Stories of Food and Faith

“It is time to shine a light on the people who are working at the intersection of food and faith ”

Team Members/Contributors

Derrick Weston HopeSprings Contact Me

About this pastoral study project

Garden Churches. Farm Churches. Faith-based community gardens. Dinner Churches. All across this country people are reorienting their faith communities to be centered around food production and consumption. Even before the pandemic of 2020, local congregations were recognizing the need to care for those who were living food insecure lives. Churches were abandoning the idea of food "deserts" and recognizing that there are instead food apartheids, human-made, systemic issues that keep people from having access to healthy nutrition. People are recognizing that issues of food touch on all of the major justice issues that the church cares about from racial justice to immigration, to income inequality, to environmental justice. All have a connection with food. Moreover connection is what people are looking for. Connection to God, connection to others, and connection to creation. Faith communities are finding that bonds that may not be not be achievable in the context of traditional worship can be achieved over gatherings that center meals as a part of communal identity and worship.

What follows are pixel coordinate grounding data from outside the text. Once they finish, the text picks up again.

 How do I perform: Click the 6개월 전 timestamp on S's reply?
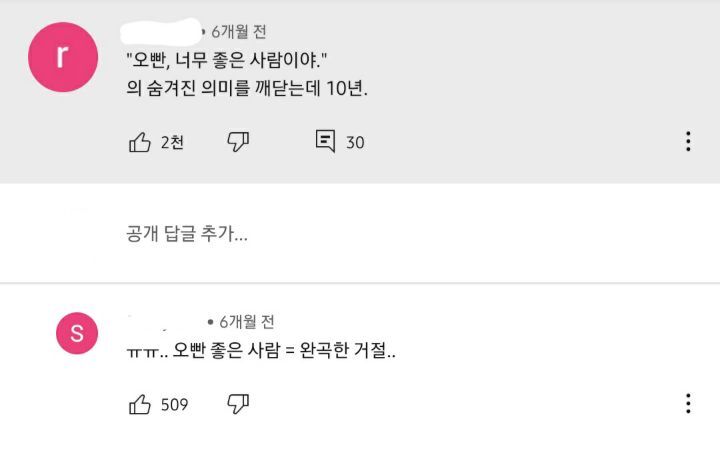coord(247,321)
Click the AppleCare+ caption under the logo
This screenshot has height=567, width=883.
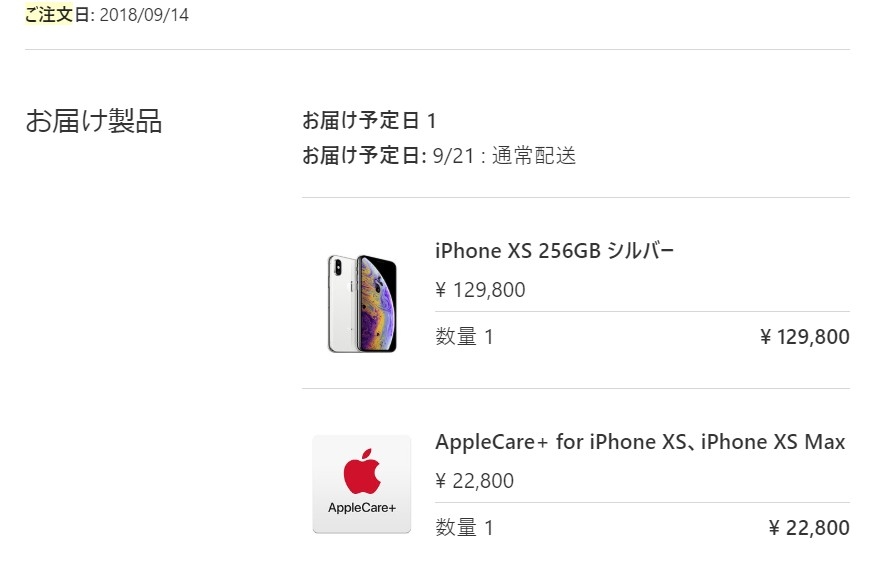(362, 508)

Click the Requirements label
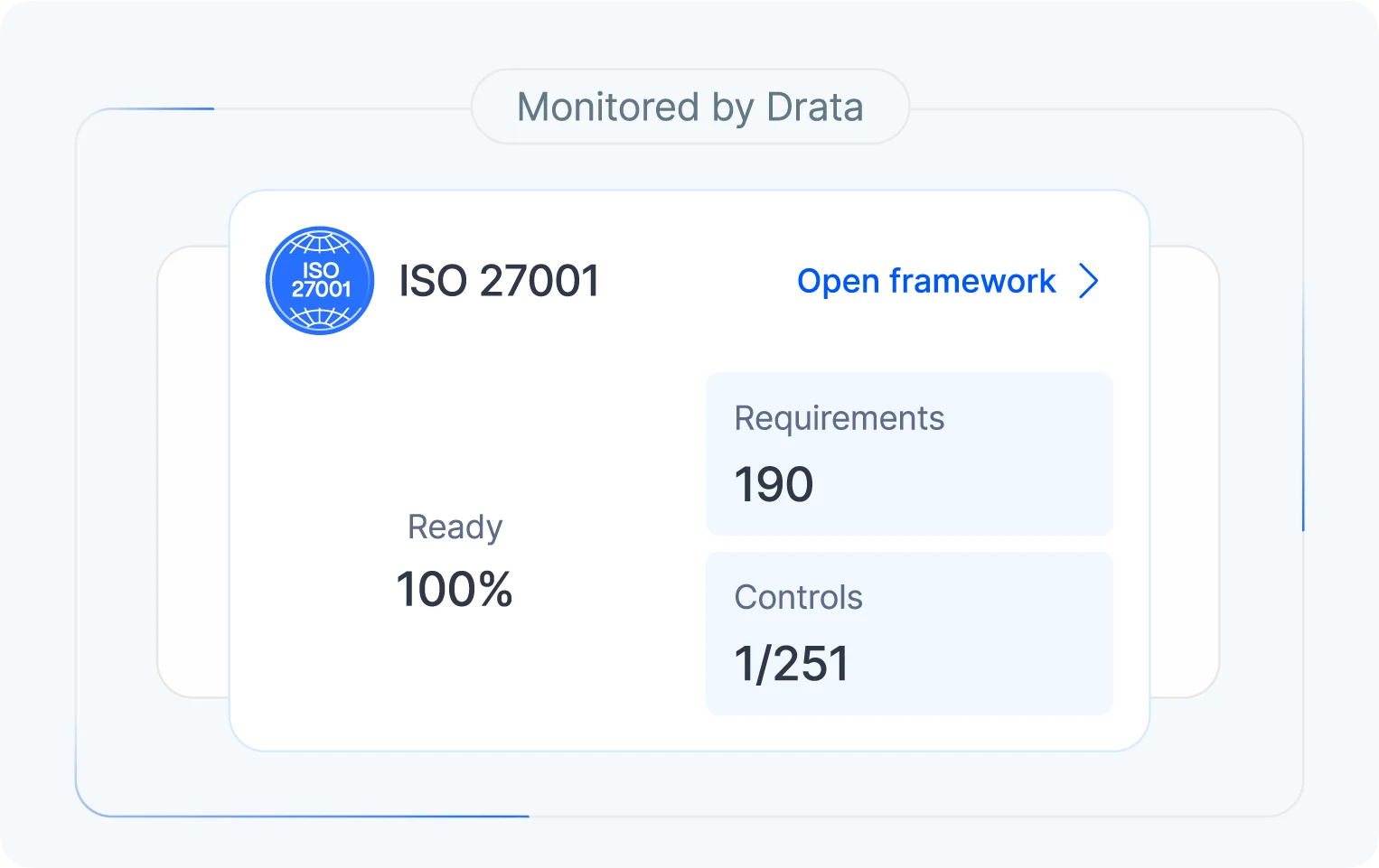click(839, 418)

These stories exist. For the last two years, Revs. Anna Woofenden and Sam Chamelin have hosted the Food and Faith podcast highlighting these stories. These stories are urban and rural, Black, White, Latinx, and Asian, gay and straight. They are stories of farmers, gardeners, bakers, organizers, and pastors. The podcast is a beginning, but there is more that can be done. I am proposing building a hub for these stories and people and communities that they represent. Ministry is isolating in the best of situations, more so for those who do unconventional ministry. I want to create a space where more stories can be told through the podcast, but also in writing and in film, and in this space, I believe the subjects of those stories can connect with another, support each other, and work together to help congregations rethink their land use and the ways they engage in feeding their communities.